The fact that extreme heat persists as a public health challenge (Berko et al. 2014) despite compelling evidence for its adverse effects on health calls for new approaches toward preparedness and intervention strategies. Here, we propose that it is possible to better understand and mitigate the current and future risks posed by high temperatures with adaptation strategies based on comprehensive and contextualized weather information spanning a range of health outcomes associated directly and indirectly with heat.

Opportunities for improving public health strategies aimed at mitigating the effects of heat on health may lie at the intersection of many of the ideas and methodologies that have been brought forward to date.

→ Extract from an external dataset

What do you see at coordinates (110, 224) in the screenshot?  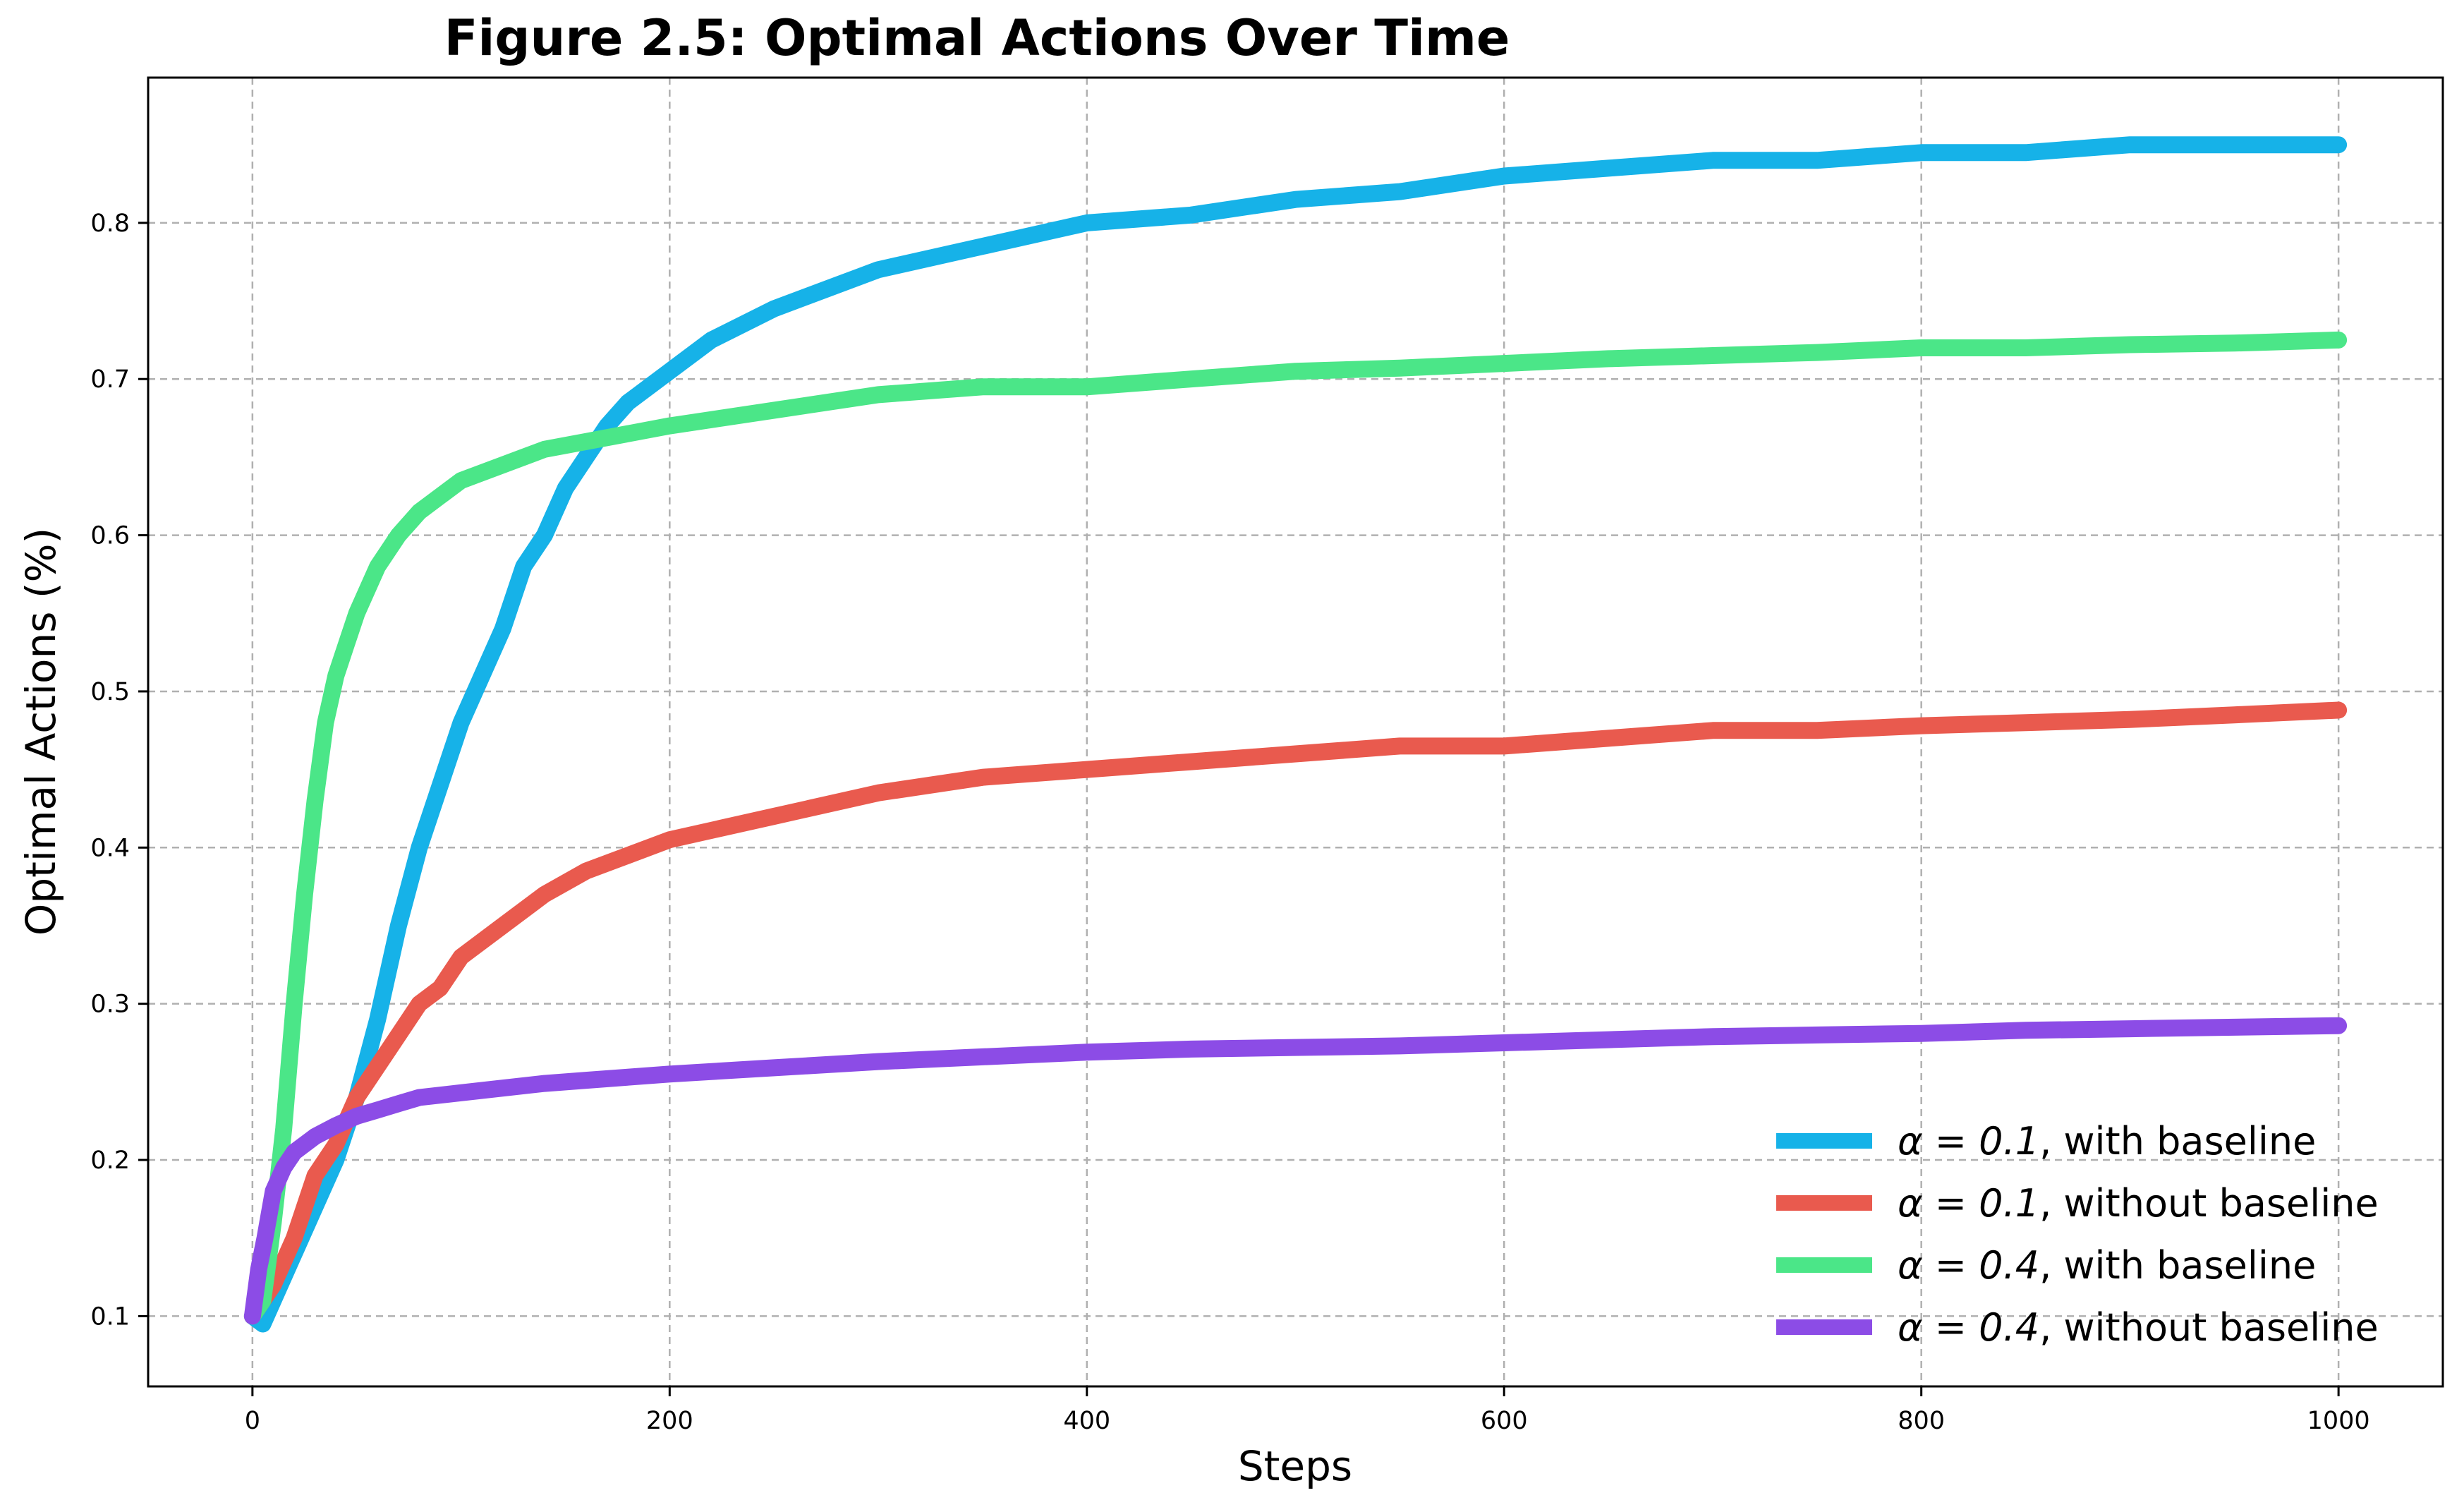 I see `y-tick-label: 0.8` at bounding box center [110, 224].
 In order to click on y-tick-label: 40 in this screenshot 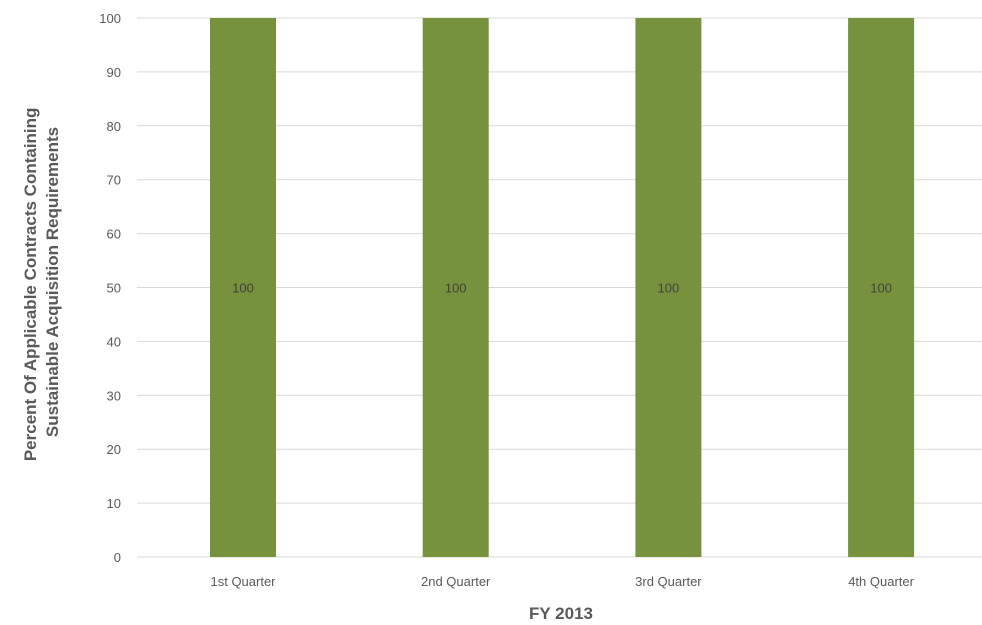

For example, functional forms of heat-health relationships are dependent on the local setting (Anderson and Bell 2009; Curriero et al. 2002). In addition, the relationship between temperature and mortality and morbidity may have different functional forms within a given location (Kovats et al. 2004). Intervention strategies aimed at particular populations (e.g., outdoor workers vs. elderly residents) would be most effective if they considered the diagnosis and severity of health events that are most relevant for that population. Furthermore, various definitions of temperature thresholds are employed in the literature, some of which are brought forward with little more than generalities about the purpose of identifying such metrics. The suite of different conceptualizations of "thresholds" for heat-related health effects proposed thus far (e.g., Davis et al. 2003; Li et al. 2013; Pascal et al. 2006) offers considerable variability in terms of utility for heat-health adaptation strategies.

The aim of this study was to systematically identify the meteorological conditions under which there might be reasons to enact heat-health interventions based on empirical relationships between hot weather and illness or death. Our concern was that an opportunity to mitigate a large portion of adverse health outcomes associated with heat may be lost if the activation of preventive measures for heat-related illness and death is keyed to temperatures at which all-cause mortality statistically exceeds a seasonal baseline. In hot climates such as the one that characterizes Maricopa County, Arizona, health events associated with heat exposure may begin to occur well before a statistical threshold temperature for all-cause mortality is crossed (Harlan et al. 2014). Moreover, there are a suite of health events and diagnoses associated with heat that may respond differently to ambient conditions. Hence, our approach moves beyond the use of a single threshold by considering multiple different temperatures (henceforth referred to as trigger points) to characterize the complex relationship between heat and health.